Now, maybe some of you still prefer to file on your own or through a system such as TurboTax. While there's nothing wrong with that decision, it may mean that you are missing out on some valuable advice that you are not going to receive from a software program. Filing your taxes is only the mechanics- receving solid planning and advice before tax deadlines is what you gain from a tax advisor, which is something a software program often lacks. 



When you work with a tax advisor, you are paying for the knowledge and guidance of the preparer- so choose wisely and understand the value you are receiving.Here are some tips in that selection process:


  • Always ask what is in the “scope” of tax return preparation. This should be in the engagement letter.

    • For example, some chain preparers only offer basic tax prep. A good preparer will include tax planning strategies and sessions and estimated tax schedules to keep you penalty proof and maximize your savings.

  • Determine if they are charging by each Schedule, a flat fee or just giving you an estimate.
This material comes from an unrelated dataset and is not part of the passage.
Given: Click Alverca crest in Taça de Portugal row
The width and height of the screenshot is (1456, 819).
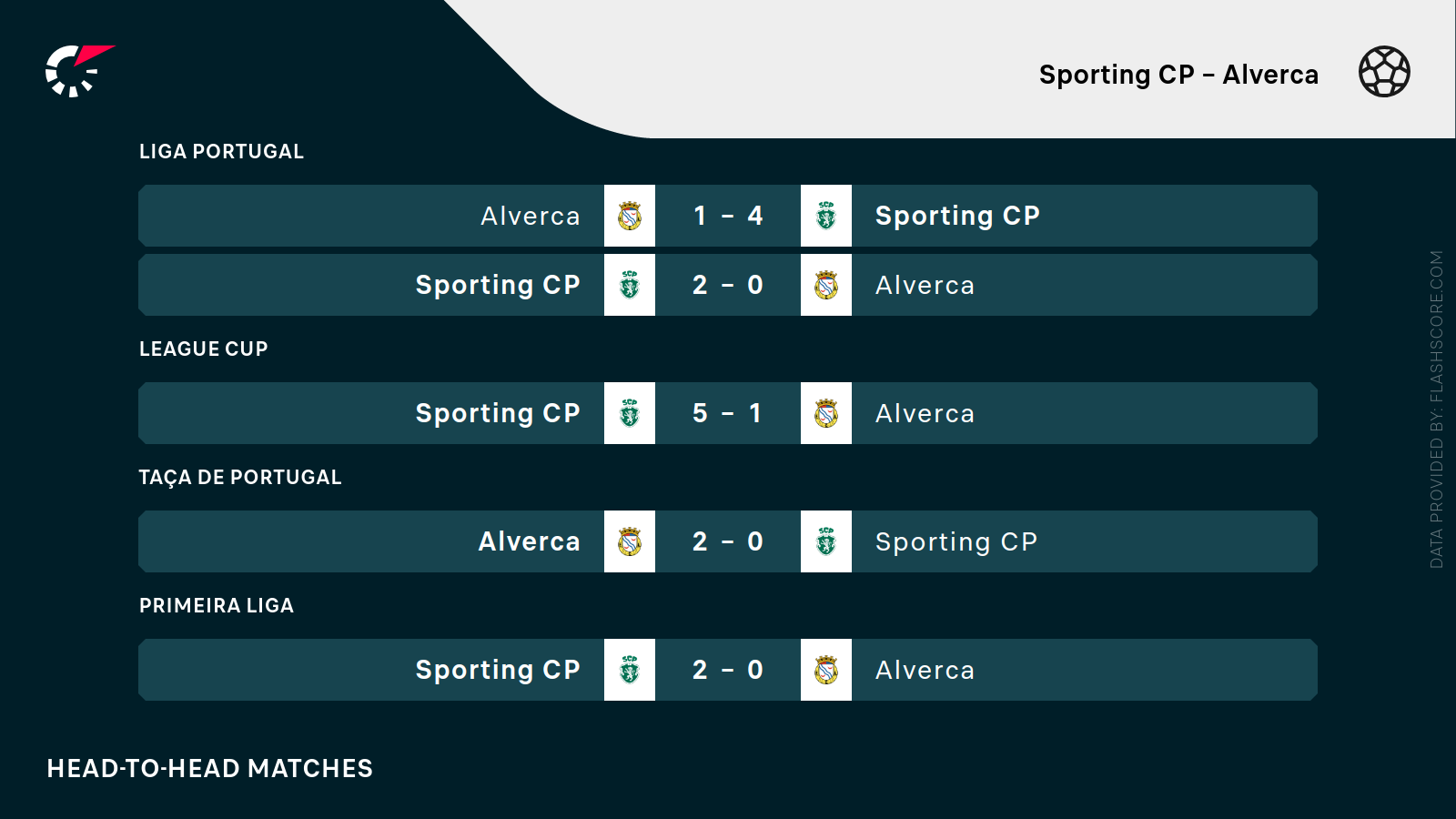Looking at the screenshot, I should tap(630, 541).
Always ask if they giving you an estimate or a final price. Many of my clients have come to me for help after their last preparer quoted one price and then "surprised" them with a much higher one with little explanation. Again, this should be in an engagement letter. 

  • Learn about industry averages. It is incredibly hard to determine how much your return will cost until the preparer has looked over your prior year return and spoken with you about the current year situation to understand the complexity of your return. That is one reason why return preparation fees vary greatly, and vary by geographic region. However, here are some industry averages based on 2014 and 2015 studies:

    • In 2014 and 2015, taxpayers with a Schedule C paid on average $250 and up. If you have a spouse, dependents, investments, capital gains, or rental properties expect to pay higher fees.

    • S-Corporation return prep fees vary from $500 into the thousands, depending on complexity of a return.

    • Partnership returns can be deceivingly complex. These often start around $600 and up

Know that you can also help lower your fees by providing your tax preparer with "clean" records. That means no shoe boxes filled with receipts, but instead, copies of all pertinent documents, clean reports for your rental properties or totals you spent on your medical and dental care rather than a stack of bills for the preparer to dig through. If they provide you with an organizer, filling that out and attaching your backup documents will go a long way in reducing the time it takes to work on your return.


Of course, staying in touch with your preparer through the year about major changes to your situation is another important way to prevent surprises at tax time. For example, I only work with clients where we agree to talk at least quarterly so that we can optimize tax planning. 


Above all, the relationship between you and a tax advisor is a very personal one. Work with someone with whom you feel a genuine rapport and who is responsive to your questions and needs.